* Requirement:
Could you print, word for word, the stretch of the multimodality documentation below from "Build agents that" through "from an image."?

Multimodality

Build agents that can handle multiple modalities, such as images, PDF, documents, audio, and video.

Images

Add images as input to an agent by using the Image class. An image can either have:

a content, base64 encoded data
a url

In the following example, we'll build an agent that can identify the city and country from an image.

import base64
import workflowai
from workflowai import Model
from workflowai.fields import Image
from pydantic import BaseModel, Field
from typing import Optional

class ImageInput(BaseModel):
    image: Image = Field(description="The image to analyze")

class ImageOutput(BaseModel):
    city: str = Field(default="", description="Name of the city shown in the image")
    country: str = Field(default="", description="Name of the country where the city is located")
    confidence: Optional[float] = Field(
        default=None,
        description="Confidence level in the identification (0-1)",
    )

@workflowai.agent(id="city-identifier", model=Model.GEMINI_2_0_FLASH_LATEST)
async def identify_city_from_image(image_input: ImageInput) -> ImageOutput:
    """
    Analyze the provided image and identify the city and country shown in it.

* Recorded information:
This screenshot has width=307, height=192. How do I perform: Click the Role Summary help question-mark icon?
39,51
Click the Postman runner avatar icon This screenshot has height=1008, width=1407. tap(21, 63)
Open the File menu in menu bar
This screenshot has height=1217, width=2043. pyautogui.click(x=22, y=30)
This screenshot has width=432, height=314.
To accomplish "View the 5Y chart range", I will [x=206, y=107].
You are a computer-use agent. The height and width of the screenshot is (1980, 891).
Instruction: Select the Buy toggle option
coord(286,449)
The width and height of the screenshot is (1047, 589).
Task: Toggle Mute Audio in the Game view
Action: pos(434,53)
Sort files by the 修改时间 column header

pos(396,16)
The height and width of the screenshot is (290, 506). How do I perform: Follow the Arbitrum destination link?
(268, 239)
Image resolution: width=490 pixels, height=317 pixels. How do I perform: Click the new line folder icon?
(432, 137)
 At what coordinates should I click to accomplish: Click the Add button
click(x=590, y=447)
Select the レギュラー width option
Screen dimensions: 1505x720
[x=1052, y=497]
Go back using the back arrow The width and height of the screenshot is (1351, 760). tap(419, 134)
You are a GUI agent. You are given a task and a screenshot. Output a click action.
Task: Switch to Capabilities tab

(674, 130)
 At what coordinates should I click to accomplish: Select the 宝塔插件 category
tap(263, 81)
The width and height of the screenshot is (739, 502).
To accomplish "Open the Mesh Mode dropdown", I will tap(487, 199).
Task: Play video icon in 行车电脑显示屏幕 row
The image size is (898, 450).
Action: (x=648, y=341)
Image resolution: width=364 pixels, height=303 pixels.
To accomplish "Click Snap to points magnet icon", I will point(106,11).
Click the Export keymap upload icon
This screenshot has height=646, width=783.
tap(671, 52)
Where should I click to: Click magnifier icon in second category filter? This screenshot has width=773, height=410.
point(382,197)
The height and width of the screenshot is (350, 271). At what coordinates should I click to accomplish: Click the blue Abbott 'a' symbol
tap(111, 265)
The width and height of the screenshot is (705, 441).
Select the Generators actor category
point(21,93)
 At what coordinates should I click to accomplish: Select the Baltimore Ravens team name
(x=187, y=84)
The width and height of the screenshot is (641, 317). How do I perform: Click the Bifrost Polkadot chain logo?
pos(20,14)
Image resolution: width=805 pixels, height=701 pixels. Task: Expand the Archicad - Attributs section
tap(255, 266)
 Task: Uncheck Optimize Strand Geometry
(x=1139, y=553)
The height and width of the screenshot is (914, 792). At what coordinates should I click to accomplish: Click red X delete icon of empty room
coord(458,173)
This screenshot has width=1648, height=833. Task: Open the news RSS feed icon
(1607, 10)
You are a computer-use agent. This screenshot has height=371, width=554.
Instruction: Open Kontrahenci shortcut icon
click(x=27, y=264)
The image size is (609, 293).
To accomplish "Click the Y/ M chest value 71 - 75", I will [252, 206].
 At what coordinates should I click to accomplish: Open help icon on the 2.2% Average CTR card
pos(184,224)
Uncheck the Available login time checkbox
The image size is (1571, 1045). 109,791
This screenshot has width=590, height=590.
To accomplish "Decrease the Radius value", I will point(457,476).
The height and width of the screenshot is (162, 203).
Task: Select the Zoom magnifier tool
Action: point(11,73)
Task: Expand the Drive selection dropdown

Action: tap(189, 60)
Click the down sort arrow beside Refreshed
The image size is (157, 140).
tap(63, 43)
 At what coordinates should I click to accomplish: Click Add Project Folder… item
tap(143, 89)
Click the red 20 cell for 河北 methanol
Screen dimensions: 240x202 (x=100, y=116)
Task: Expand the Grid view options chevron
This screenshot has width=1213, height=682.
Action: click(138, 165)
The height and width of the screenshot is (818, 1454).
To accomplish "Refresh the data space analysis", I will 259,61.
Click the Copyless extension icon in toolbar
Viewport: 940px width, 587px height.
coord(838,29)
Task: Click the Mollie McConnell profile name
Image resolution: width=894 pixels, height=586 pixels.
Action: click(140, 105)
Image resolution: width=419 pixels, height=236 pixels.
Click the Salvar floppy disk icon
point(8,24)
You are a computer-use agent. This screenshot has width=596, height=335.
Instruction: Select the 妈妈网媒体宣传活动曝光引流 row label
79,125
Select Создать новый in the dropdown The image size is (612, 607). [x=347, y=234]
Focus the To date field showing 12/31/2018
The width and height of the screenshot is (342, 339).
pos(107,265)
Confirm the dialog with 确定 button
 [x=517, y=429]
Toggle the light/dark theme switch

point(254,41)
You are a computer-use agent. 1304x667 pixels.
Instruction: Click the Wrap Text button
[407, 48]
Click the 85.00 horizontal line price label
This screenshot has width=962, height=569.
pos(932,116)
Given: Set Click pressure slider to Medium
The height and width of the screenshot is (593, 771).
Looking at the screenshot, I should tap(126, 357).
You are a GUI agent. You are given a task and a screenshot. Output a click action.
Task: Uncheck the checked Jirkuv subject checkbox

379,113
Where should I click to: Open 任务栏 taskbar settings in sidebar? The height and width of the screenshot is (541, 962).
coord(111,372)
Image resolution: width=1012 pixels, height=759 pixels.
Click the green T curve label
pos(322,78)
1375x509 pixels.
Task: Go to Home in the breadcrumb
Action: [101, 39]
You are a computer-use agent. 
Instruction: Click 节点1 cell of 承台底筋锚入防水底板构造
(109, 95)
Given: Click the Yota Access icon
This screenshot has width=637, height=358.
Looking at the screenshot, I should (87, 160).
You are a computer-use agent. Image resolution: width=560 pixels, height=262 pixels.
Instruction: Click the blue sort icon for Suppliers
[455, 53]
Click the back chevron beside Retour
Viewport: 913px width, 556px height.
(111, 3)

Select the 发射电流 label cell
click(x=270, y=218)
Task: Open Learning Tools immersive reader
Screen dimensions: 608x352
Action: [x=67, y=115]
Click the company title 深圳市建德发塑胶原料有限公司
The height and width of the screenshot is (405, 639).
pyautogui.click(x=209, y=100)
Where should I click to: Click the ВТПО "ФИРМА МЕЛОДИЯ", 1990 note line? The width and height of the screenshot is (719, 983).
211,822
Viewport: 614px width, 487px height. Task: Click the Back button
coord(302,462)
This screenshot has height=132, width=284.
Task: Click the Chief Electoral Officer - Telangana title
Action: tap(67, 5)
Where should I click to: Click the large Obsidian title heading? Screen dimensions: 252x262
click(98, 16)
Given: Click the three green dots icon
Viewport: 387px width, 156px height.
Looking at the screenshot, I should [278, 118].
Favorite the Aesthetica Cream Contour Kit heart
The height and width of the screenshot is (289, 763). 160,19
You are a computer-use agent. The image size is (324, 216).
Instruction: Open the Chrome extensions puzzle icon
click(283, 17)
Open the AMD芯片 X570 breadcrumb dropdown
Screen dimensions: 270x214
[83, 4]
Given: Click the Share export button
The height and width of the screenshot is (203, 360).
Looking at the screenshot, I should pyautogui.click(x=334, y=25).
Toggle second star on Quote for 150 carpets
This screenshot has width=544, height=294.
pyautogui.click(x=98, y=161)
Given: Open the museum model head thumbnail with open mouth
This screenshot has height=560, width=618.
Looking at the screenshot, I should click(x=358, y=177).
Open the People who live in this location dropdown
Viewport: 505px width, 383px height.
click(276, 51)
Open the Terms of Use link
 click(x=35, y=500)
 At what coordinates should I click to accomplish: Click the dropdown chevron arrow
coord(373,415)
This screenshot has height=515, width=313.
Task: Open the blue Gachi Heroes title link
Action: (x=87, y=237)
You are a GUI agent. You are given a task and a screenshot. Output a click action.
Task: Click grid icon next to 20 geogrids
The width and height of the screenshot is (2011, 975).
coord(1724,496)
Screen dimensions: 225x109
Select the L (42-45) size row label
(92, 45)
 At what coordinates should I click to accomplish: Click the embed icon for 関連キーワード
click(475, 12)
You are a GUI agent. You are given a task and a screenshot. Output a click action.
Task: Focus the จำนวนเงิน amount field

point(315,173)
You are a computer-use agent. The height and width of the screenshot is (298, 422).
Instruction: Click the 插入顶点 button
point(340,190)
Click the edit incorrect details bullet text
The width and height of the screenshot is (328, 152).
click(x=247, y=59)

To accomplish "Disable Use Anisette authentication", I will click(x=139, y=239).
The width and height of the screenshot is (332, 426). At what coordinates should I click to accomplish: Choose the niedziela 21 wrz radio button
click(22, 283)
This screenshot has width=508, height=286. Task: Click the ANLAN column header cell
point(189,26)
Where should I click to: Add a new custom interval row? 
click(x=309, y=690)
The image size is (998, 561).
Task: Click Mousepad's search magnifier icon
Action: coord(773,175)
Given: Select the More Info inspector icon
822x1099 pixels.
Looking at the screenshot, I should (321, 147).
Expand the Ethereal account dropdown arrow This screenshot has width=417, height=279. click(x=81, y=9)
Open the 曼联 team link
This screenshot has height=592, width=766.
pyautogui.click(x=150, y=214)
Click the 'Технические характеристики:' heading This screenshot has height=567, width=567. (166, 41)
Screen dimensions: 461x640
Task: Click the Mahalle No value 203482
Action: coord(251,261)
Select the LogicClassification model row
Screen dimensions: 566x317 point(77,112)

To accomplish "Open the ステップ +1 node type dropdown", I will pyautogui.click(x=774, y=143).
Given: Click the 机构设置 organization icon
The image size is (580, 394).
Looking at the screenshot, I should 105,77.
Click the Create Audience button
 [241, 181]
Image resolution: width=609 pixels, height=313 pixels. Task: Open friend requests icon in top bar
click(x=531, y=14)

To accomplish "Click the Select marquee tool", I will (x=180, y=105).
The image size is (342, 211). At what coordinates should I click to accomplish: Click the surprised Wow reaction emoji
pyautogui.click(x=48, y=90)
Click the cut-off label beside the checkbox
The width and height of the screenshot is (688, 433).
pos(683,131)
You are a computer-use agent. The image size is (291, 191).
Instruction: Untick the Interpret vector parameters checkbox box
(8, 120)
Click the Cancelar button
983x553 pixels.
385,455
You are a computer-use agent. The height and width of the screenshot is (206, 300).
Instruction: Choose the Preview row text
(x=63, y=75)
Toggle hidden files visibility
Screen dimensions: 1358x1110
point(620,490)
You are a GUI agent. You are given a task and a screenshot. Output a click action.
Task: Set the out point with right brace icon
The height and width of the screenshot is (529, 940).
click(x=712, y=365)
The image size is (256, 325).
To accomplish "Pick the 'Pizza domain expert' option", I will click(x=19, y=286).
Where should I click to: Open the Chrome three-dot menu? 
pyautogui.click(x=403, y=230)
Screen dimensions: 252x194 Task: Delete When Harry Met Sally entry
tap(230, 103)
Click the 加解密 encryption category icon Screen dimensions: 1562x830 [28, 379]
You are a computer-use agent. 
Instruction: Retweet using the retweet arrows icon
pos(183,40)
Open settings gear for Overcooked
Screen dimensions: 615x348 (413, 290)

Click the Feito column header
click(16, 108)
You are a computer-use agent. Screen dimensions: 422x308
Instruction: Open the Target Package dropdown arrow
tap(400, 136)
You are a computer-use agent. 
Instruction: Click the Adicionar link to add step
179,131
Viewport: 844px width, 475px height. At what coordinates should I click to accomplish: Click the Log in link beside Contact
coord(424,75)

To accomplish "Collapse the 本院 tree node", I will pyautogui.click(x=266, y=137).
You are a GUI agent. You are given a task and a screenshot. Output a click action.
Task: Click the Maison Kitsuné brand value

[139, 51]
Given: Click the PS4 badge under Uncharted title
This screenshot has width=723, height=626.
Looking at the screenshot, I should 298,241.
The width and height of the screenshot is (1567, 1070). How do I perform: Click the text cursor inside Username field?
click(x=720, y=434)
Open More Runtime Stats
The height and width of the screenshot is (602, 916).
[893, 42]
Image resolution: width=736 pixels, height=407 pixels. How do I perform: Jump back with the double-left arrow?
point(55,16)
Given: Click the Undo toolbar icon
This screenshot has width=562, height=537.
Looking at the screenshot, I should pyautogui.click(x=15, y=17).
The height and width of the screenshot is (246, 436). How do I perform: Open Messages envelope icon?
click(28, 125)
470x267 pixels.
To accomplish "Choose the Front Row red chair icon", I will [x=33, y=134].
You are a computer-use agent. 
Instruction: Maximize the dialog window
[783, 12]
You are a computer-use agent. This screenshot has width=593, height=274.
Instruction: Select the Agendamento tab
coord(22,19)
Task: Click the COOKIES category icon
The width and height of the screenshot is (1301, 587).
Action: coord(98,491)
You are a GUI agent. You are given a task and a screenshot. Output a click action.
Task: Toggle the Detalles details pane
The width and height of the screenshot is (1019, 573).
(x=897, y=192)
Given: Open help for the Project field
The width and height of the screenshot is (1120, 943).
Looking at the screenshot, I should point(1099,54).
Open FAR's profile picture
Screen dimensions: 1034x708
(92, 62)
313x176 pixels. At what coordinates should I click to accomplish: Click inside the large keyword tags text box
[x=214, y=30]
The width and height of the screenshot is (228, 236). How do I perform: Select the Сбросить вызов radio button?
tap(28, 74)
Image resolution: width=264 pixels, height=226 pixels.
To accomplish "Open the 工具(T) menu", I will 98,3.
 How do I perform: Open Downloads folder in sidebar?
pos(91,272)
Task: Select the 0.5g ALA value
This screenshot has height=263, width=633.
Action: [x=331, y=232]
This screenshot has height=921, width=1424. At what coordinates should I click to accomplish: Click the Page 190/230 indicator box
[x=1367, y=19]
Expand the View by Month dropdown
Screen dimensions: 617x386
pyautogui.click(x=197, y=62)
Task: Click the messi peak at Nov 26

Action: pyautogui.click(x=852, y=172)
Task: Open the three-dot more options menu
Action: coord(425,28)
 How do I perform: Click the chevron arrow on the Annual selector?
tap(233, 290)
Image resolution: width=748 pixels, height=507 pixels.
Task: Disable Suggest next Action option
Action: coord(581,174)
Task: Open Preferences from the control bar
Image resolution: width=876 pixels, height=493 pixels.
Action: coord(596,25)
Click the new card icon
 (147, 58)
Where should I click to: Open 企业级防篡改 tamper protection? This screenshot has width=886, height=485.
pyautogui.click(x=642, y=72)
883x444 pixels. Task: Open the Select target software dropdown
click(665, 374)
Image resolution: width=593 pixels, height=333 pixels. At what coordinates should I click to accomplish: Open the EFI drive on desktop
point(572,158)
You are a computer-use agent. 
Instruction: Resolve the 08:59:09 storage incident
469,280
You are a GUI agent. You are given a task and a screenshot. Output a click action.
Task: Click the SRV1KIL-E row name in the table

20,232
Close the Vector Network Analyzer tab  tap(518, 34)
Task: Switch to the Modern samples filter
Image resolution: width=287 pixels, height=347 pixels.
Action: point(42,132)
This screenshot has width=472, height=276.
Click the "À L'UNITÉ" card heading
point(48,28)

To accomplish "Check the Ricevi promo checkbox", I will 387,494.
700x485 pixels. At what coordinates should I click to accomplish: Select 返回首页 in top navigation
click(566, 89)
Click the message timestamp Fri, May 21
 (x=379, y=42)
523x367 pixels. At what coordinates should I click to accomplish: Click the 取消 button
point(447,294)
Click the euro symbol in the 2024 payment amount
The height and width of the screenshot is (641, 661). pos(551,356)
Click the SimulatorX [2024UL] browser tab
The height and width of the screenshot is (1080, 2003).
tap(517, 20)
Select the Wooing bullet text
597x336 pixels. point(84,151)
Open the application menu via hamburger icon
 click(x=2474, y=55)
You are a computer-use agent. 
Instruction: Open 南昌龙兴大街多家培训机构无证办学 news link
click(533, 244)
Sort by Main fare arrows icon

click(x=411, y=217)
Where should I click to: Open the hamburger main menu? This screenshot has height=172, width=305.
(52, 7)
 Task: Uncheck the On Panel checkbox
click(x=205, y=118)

* Output of the exercise:
Build agents that can handle multiple modalities, such as images, PDF, documents, audio, and video.

Images

Add images as input to an agent by using the Image class. An image can either have:

a content, base64 encoded data
a url

In the following example, we'll build an agent that can identify the city and country from an image.